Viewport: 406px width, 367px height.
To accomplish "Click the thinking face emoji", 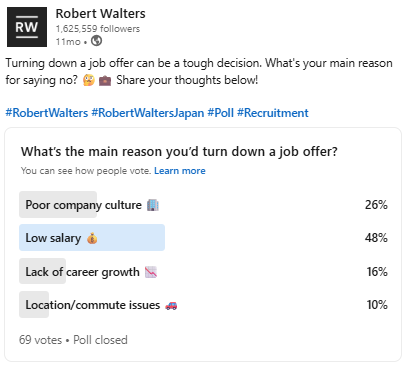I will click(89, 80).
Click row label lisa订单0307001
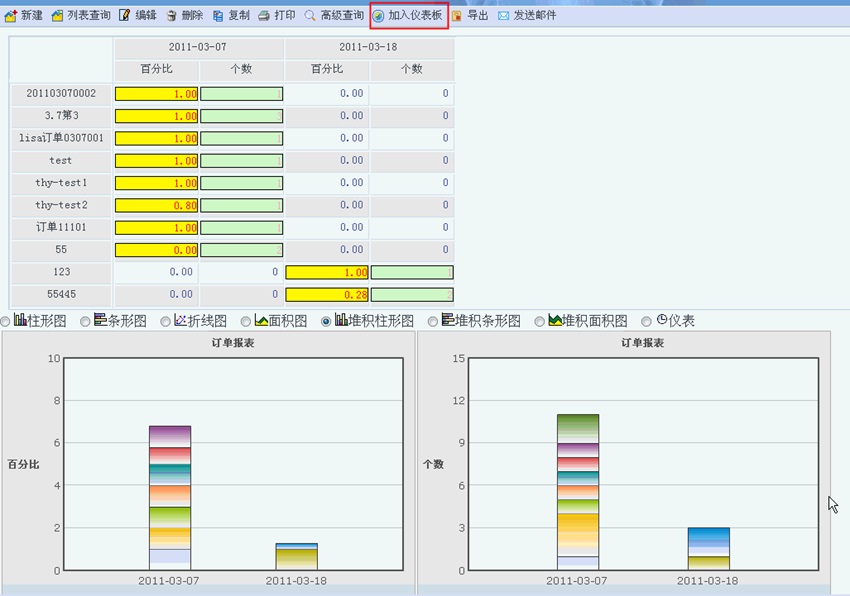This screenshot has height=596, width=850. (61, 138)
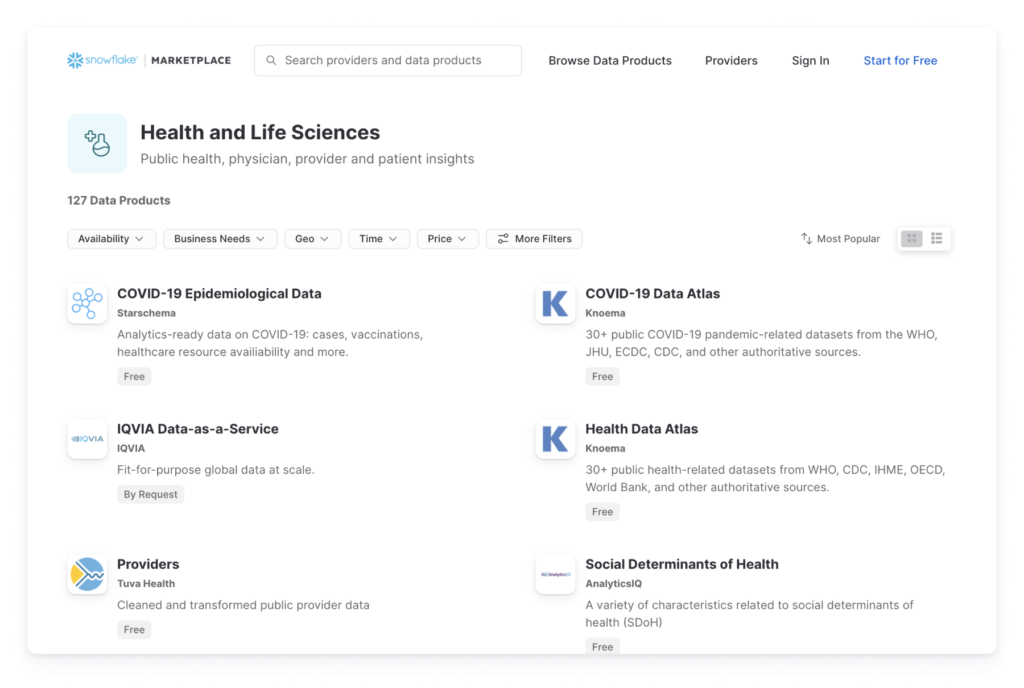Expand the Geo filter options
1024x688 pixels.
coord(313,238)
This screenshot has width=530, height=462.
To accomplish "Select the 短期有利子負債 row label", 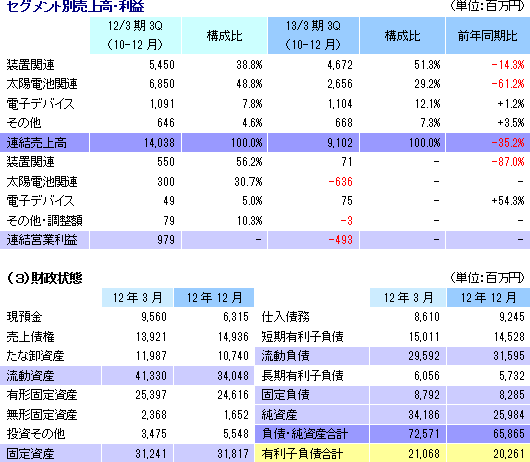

Exercise details
Lines from the one containing "This screenshot has width=530, height=462." through the end of the listing, both included, are to be restated exactly, and pictures are to be left out.

Answer
This screenshot has width=530, height=462.
To accomplish "Select the 短期有利子負債 row label", 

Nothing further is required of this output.